La ortografía

La ortografía

Querido estudiante universitario cubano. Permite que te escriba aún sin conocerte, pero déjame decirte esto. 

Mi mayor reto profesional en el extranjero no ha sido enfrentarme a técnicas nuevas de construcción o aprender ese Javascript que nunca logré dominar. La experiencia más exigente, la que me hace temblar, es redactar un simple email en idioma alemán.

Ayer logré hacer solo dos en ocho horas de trabajo. Y créeme que apreté el botón enviar como el zapador que corta un cable de una mina activa, con el corazón a mil. Porque aquí una falta de ortografía puede costar un contrato a la empresa y como consecuencia, a mí el puesto. Una coma ml puesta y terminas en la calle repartiendo publicidad. Así de simple. O de jodido. 

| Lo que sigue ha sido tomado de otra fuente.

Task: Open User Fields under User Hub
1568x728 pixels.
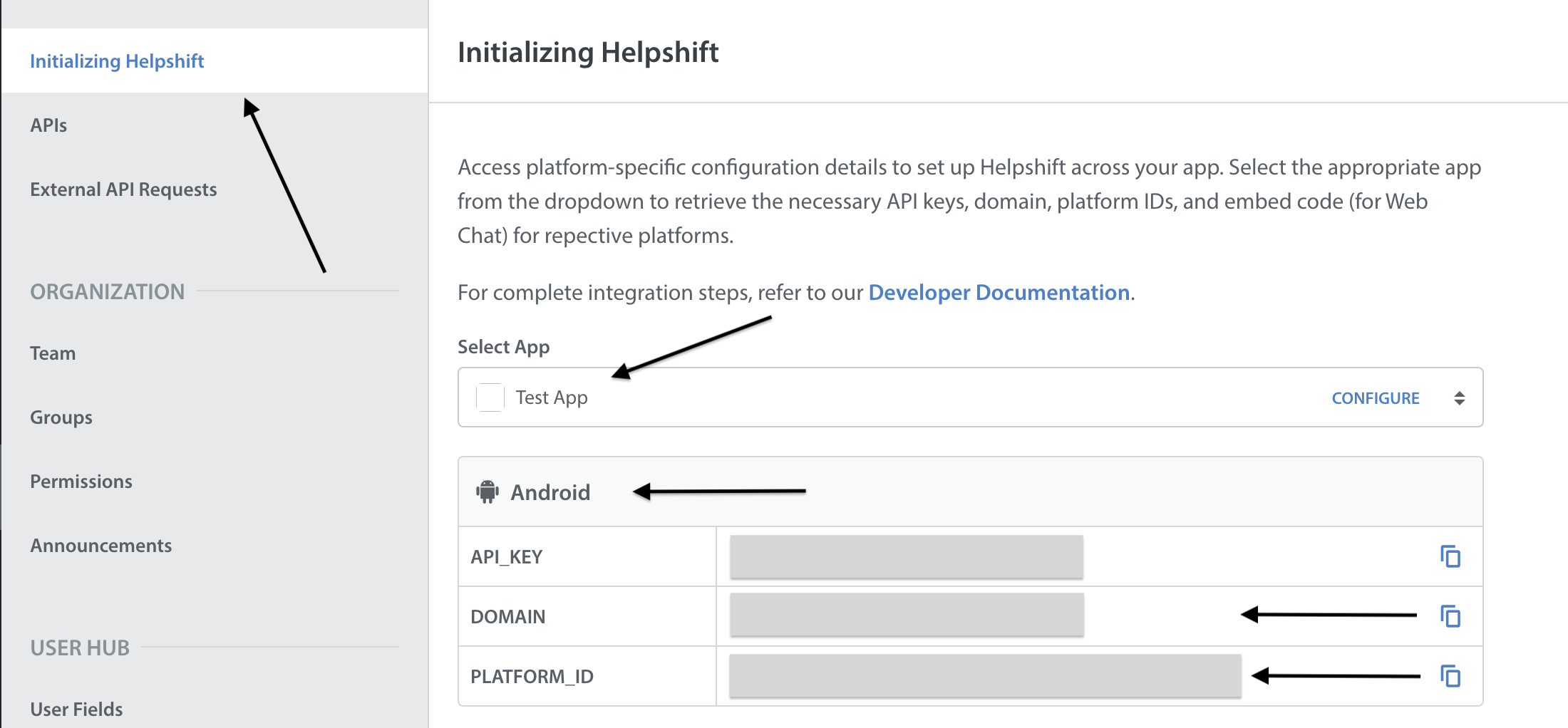Action: coord(76,709)
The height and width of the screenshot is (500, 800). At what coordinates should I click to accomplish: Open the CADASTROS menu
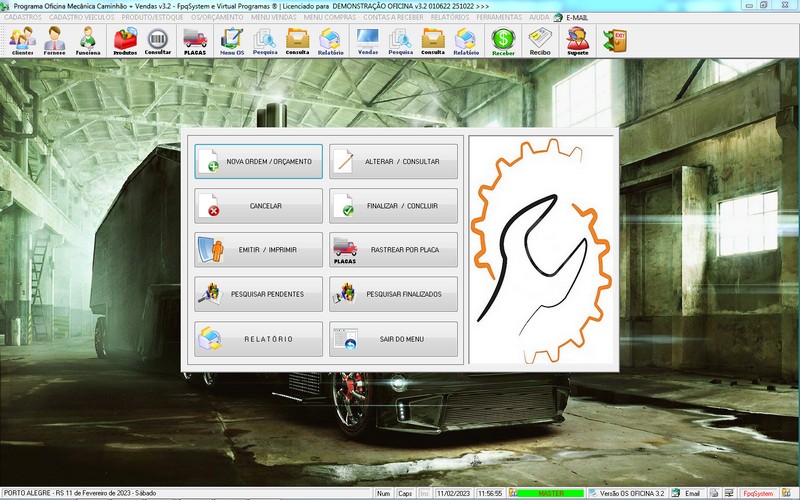pyautogui.click(x=22, y=18)
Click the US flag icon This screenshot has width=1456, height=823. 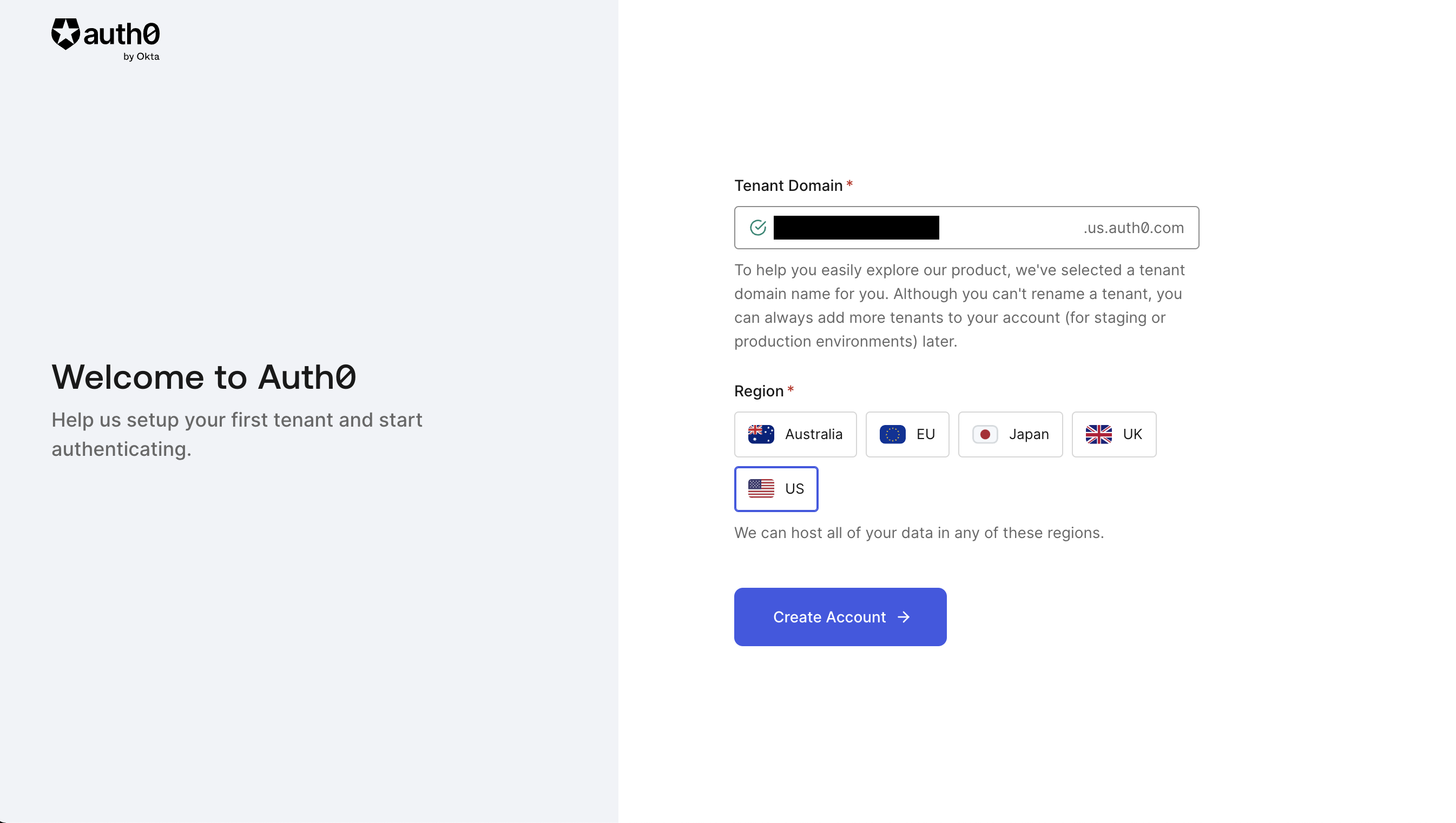761,488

En los países normales, no basta el nivel técnico o de conocimientos, un profesional debe saber vender, venderse como tal y redactar textos por valor de milllones. Por eso en Alemania hay «tolerancia cero» con los documentos mal escritos. 

Tengo muy buena ortografía, soy capaz de unir oraciones hasta lograr textos leibles e incluso conservo aún muy buena letra «hecha a mano». Todo en idioma español. 

Aprendí en los tiempos de «la letra con sangre entra» y más me valía aprender antes de que la sangre llegase al río. Así, cuando llegué a la universidad cubana la política de tolerancia cero con las faltas de ortografía no me hizo mella.

Irónicamente hace días La Universidad de La Habana ha anunciado que no es necesario alcanzar los sesenta puntos de cien para aprobar los exámenes de ingreso de español, matemáticas e historia.

No sé qué estaban pensando los directivos universitarios cubanos cuando bajaron la varilla hasta ese punto. Quizás piensan que tú después de graduado vas a ejercer en ese país, si total «no hay más na’. Pero tú y yo sabemos que las probabilidades de que termines ejerciendo en el extranjero, o en una compañía extranjera en el peor de los casos,  se elevan a medida que el país se hunde.

Mi consejo: pule tu ortografía hasta que brille. Porque antes de llegar a redactar emails vas  pasar años redactando y rellenando planillas para el green card, para la residencia, para el seguro y job applications. En cualquiera de esos casos una buena ortografía te puede salvar el culo.